Labour migration and stakeholders’ role in the making of Brexit

Chris Forde, Centre of Employment Relations Innovation and Change, University of Leeds
Gabriella Alberti, Leeds University Business School
Ioulia Bessa, Leeds University Business School
Zyama Ciupijus, Leeds University Business School
Jo Cutter, Leeds University Business School
Maisie Roberts, Leeds University Business School

Building on ongoing research on social partners in the ‘making of Brexit’ this paper focuses on the UK’s shifting migration regime and the role played by stakeholders’ in shaping the UK’s proposed exit from the EU. During politically driven and state-led change, regulatory spaces are redrawn as different actors attribute varied meanings to “re-regulation” (Martinez Lucio and MacKenzie, 2011). In the case of Brexit these range from views that perceive regulation as a burden, through to the ‘productive’ nature of migration controls creating precariousness in employment relations (Anderson, 2013), to more positive notions of re-regulation as an opportunity to enshrine transnational employment standards and social protections (Schiek et al. 2015).

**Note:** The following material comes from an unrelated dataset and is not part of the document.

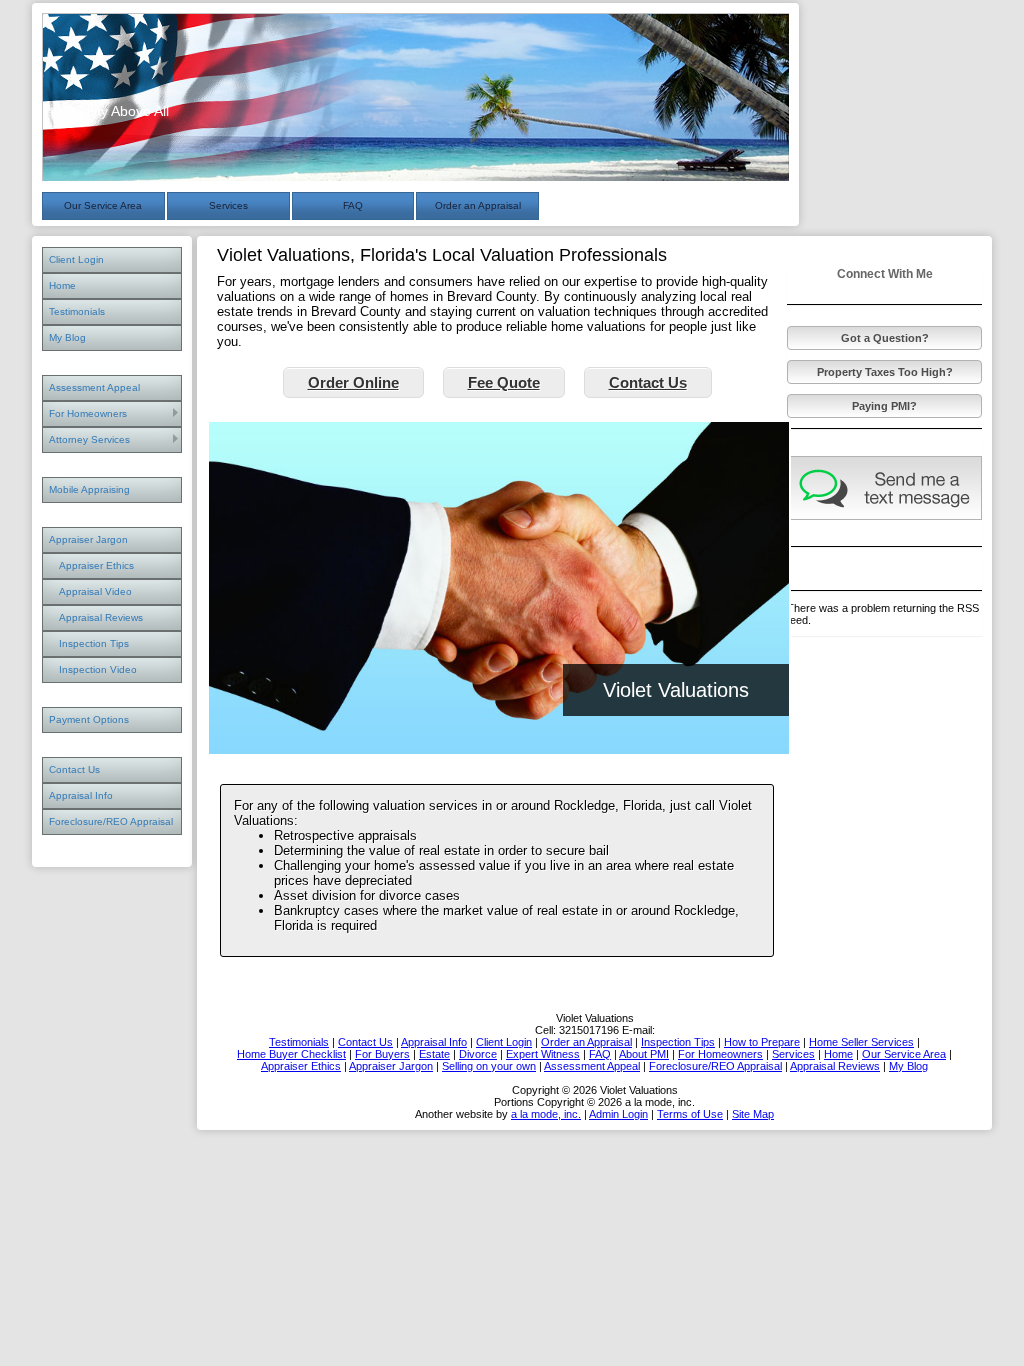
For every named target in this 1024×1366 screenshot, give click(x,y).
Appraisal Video (95, 591)
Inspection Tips (94, 643)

Our argument is that it the regulatory space opened up over the last three years has resulted in many ‘effects of Brexit before Brexit’, only some of which are directly connected to the withdrawal of the UK from the EU. For example, in areas of labour market policy making, Brexit has framed, shaped and constrained the range of possibilities in the Taylor Review of Modern Working Practices recommendations. The future direction of policy protecting workers’ rights in the UK is unclear as these are also being used as a ‘bargaining chip’ for the UK government to try and win parliamentary and public support for a preferred Brexit deal. The effects of the referendum vote appear to already be affecting migration to the UK from the EEA as the rate in late 2018 slowed to its lowest level since 2012 (ONS 2018).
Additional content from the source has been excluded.